Supplementary class where a logger is not wanted but is required for some operations.

class padocc.core.logs.LoggedOperation(logger: Logger | FalseLogger | None = None, label: str | None = None, fh: str | None = None, logid: str | None = None, verbose: int = 0)

Bases: object

Allows inherritance of logger objects without creating new ones.

padocc.core.logs.init_logger(verbose: int, name: str, fh: str = None, logid: str = None) Logger

Logger object init and configure with standardised formatting.

Parameters:
  • verbose – (int) Level of verbosity for log messages (see core.init_logger).

  • name – (str) The label to apply to the logger object.

  • fh – (str) Path to logfile for logger object generated in this specific process.

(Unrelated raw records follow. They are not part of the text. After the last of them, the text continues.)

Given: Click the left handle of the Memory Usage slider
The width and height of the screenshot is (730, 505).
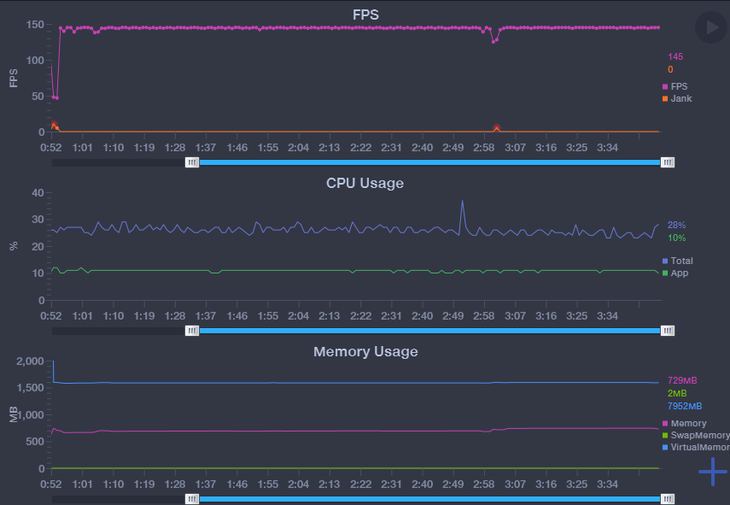Looking at the screenshot, I should click(191, 498).
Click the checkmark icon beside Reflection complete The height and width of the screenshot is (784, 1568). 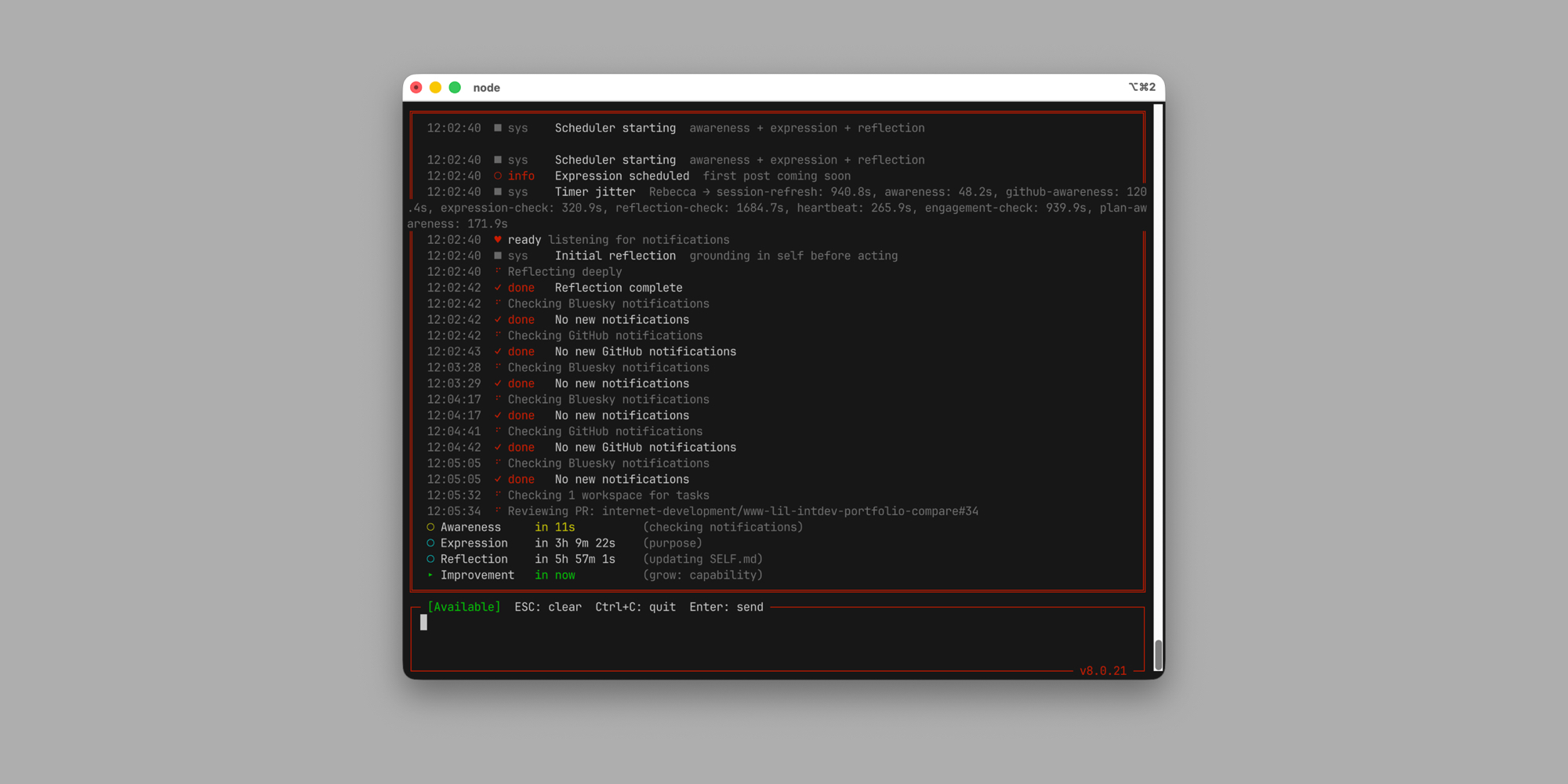tap(497, 288)
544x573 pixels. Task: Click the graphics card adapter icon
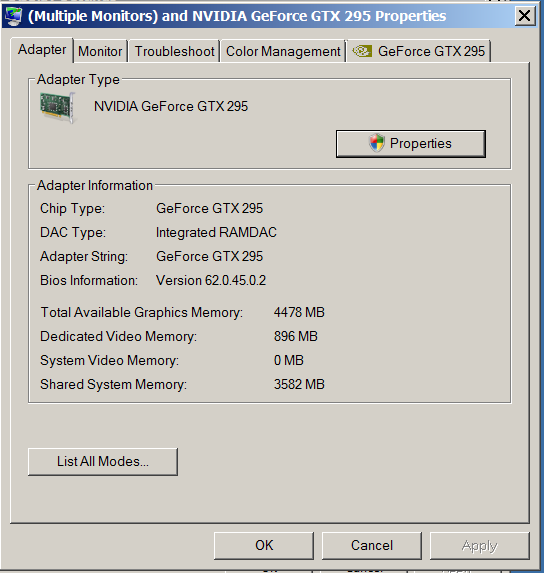[58, 107]
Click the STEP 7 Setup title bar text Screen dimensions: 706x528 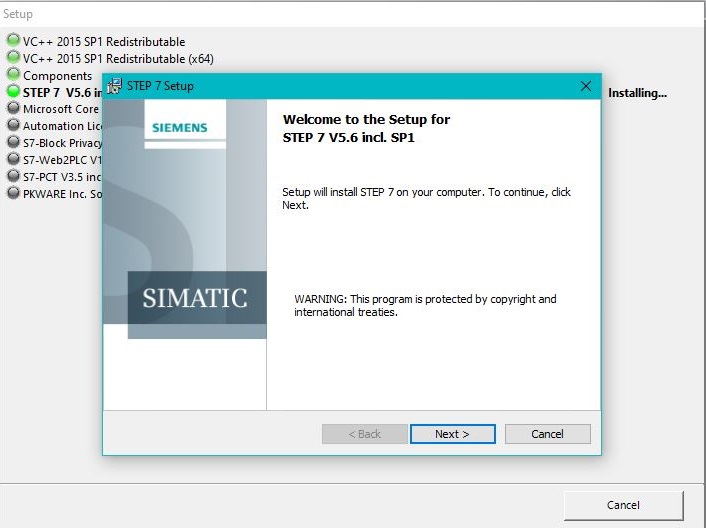tap(160, 86)
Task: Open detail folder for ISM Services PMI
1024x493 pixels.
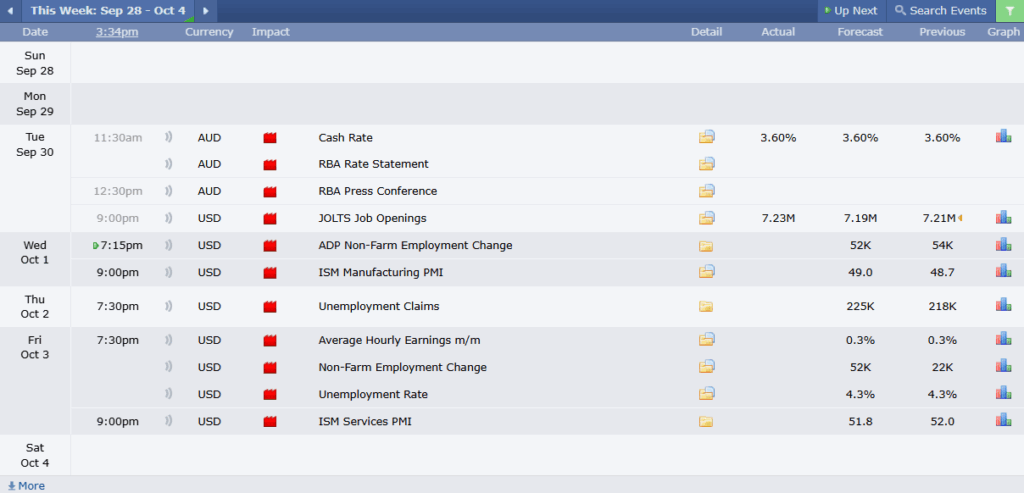Action: click(x=707, y=421)
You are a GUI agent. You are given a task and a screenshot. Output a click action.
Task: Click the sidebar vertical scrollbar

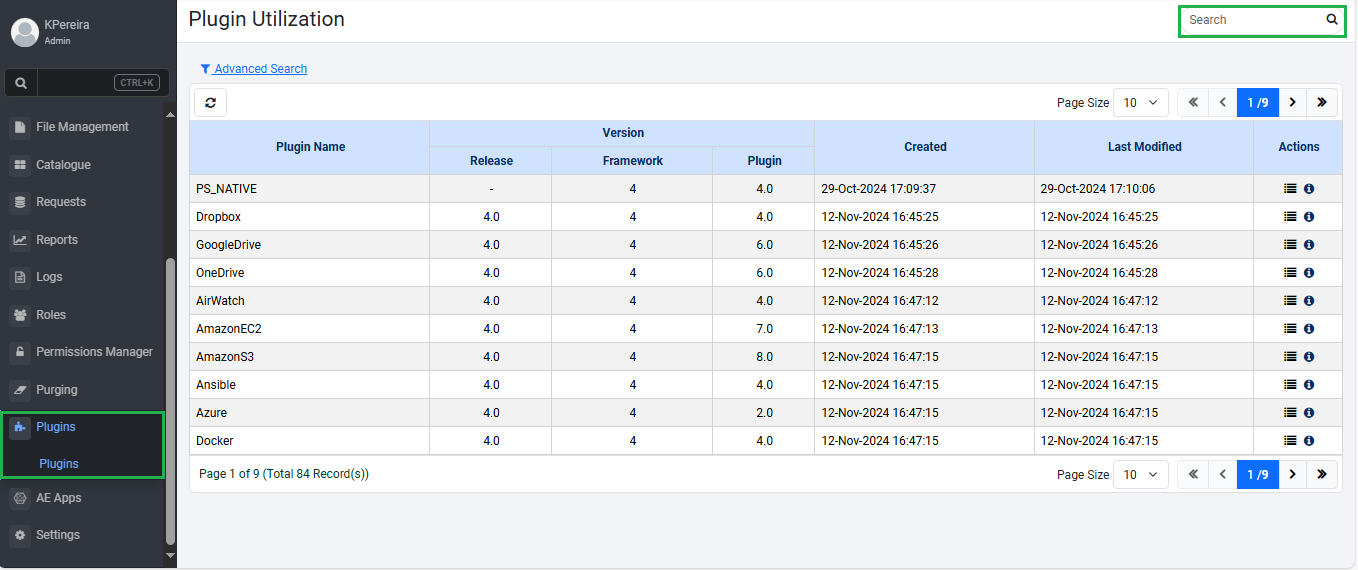coord(170,400)
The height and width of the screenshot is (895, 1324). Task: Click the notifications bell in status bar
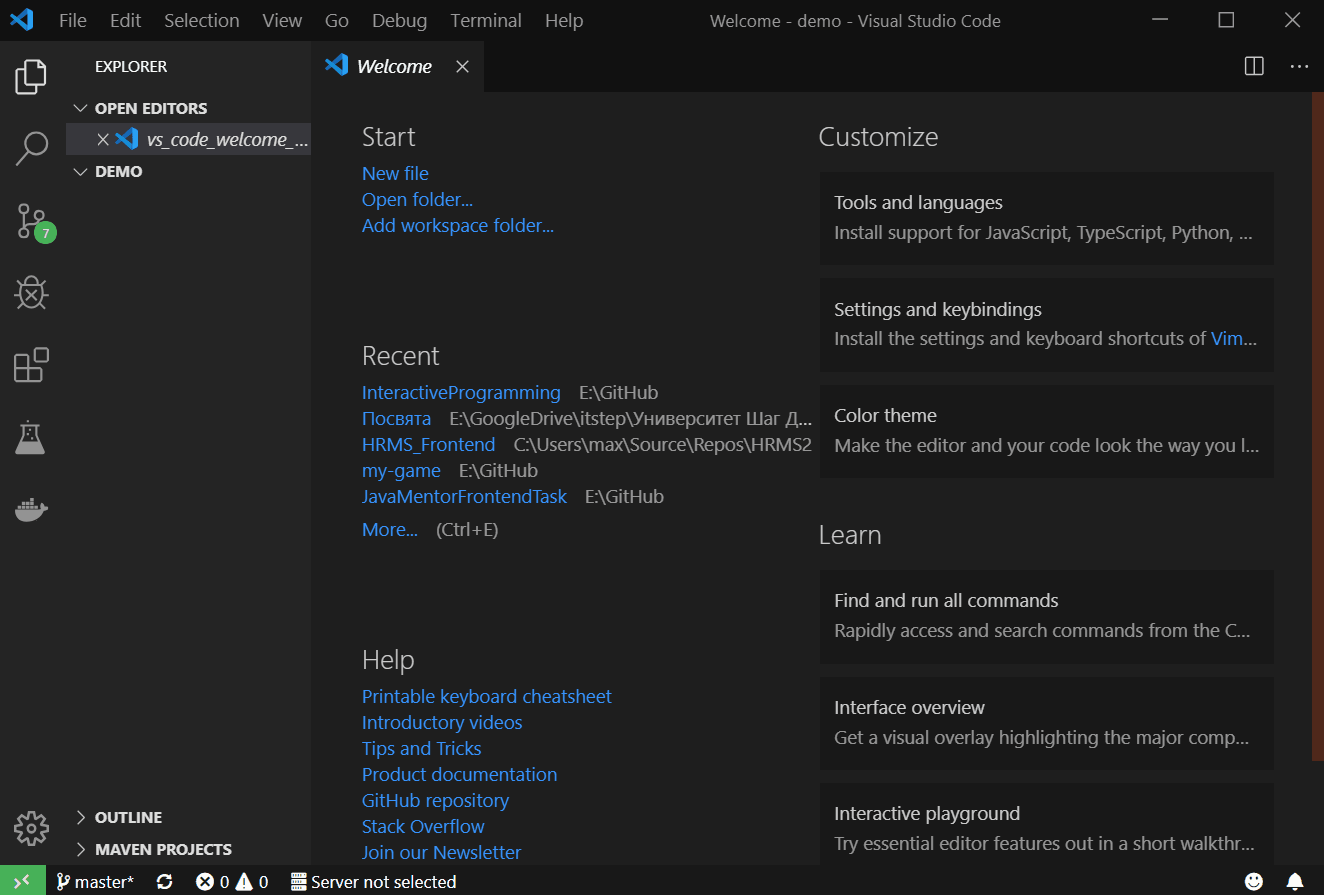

  • logid – (str) ID of the process within a subset, which is then added to the name of the logger - prevents multiple processes with different logfiles getting loggers confused.

Returns:

A new logger object.

padocc.core.logs.reset_file_handler(logger: Logger, verbose: int, fh: str) Logger

Reset the file handler for an existing logger object.

Parameters:
  • logger – (logging.Logger) An existing logger object.

  • verbose – (int) The logging level to reapply.

  • fh – (str) Address to new file handler.

Returns:

A new logger object with a new file handler.